# PROBLEM TO WORK ON:
Only the lines from the one with "Task: Click the 发现精彩 planet icon" to the end of the data below should be given again, exactly, with both ends included and pictures omitted.

# SUPPLIED DATA:
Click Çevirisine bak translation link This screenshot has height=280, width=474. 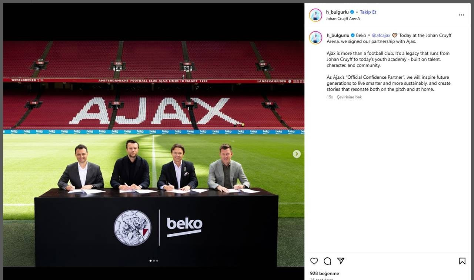coord(349,97)
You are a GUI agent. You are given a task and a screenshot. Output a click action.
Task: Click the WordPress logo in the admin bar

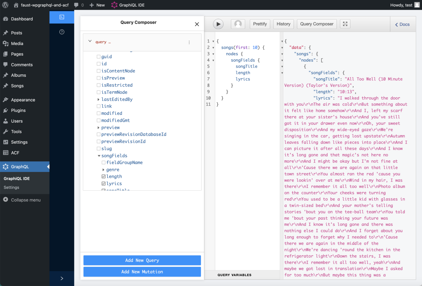click(x=5, y=5)
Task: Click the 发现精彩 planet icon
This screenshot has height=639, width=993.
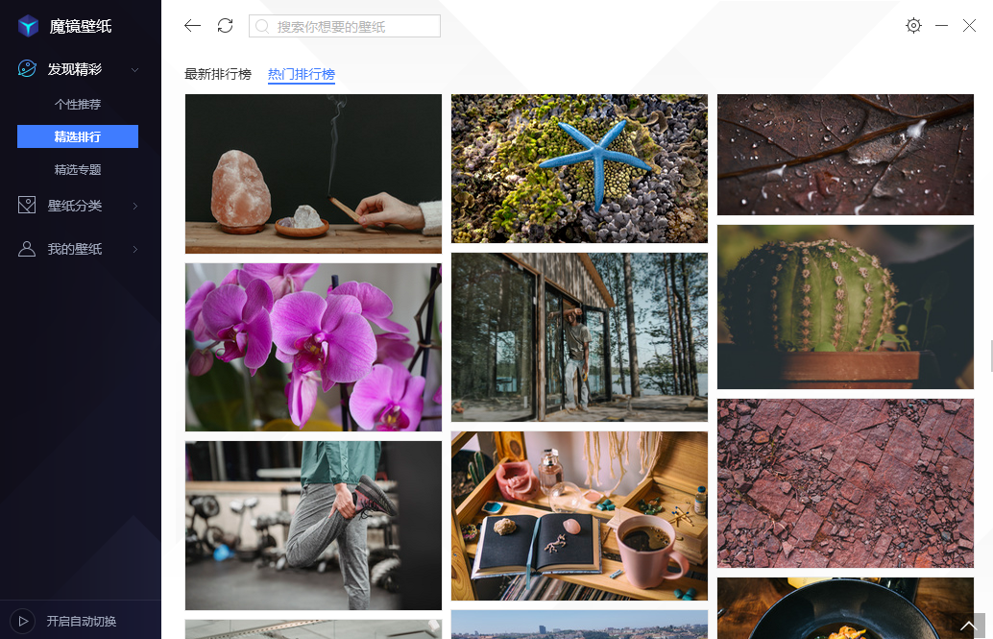Action: coord(28,69)
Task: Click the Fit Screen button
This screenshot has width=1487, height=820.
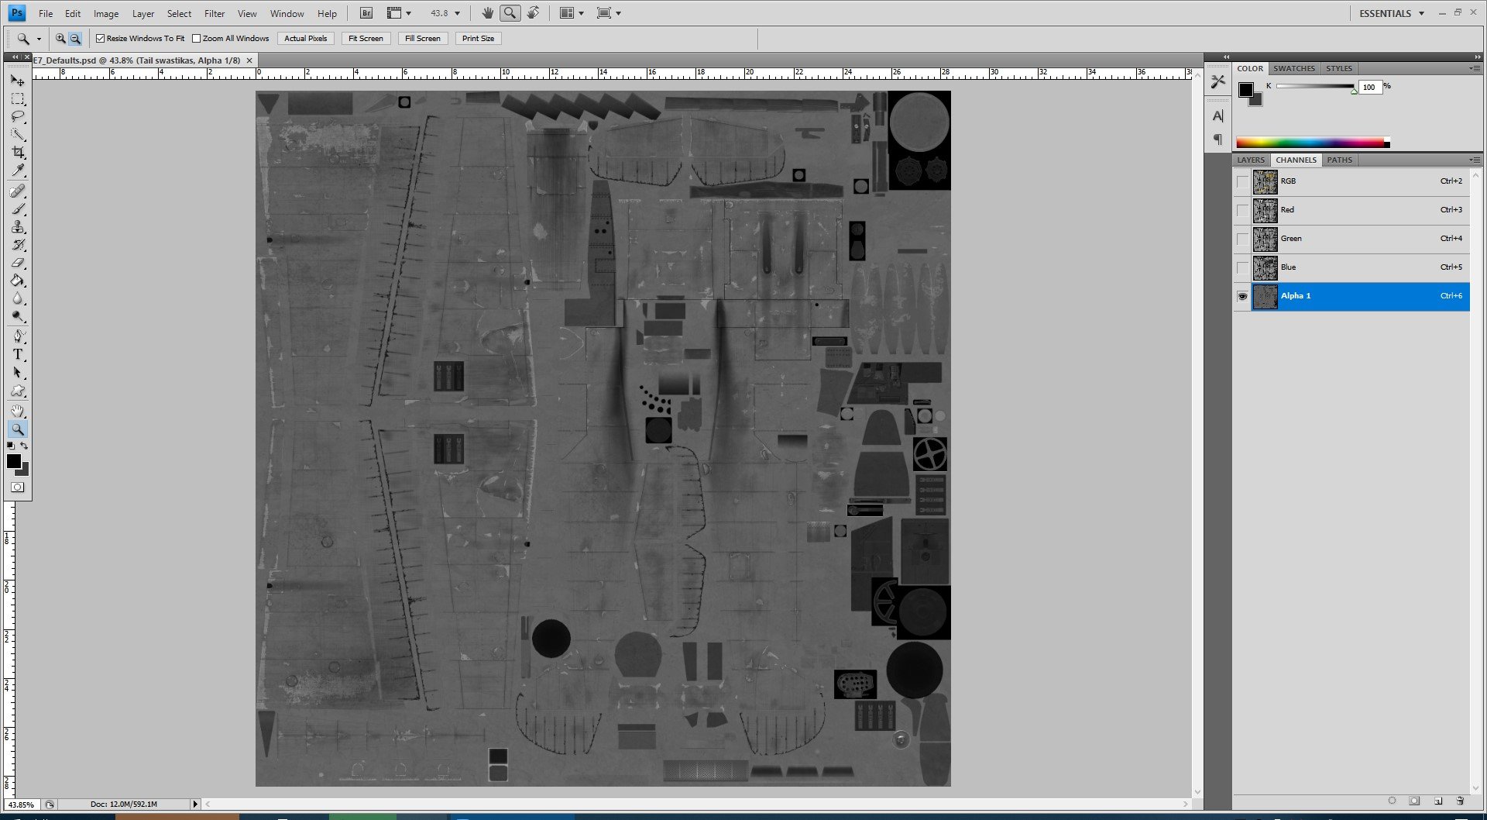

# RESPONSE AREA:
Task: Click the 发现精彩 planet icon
This screenshot has height=639, width=993.
Action: coord(28,69)
Task: Click the Fit Screen button
This screenshot has width=1487, height=820.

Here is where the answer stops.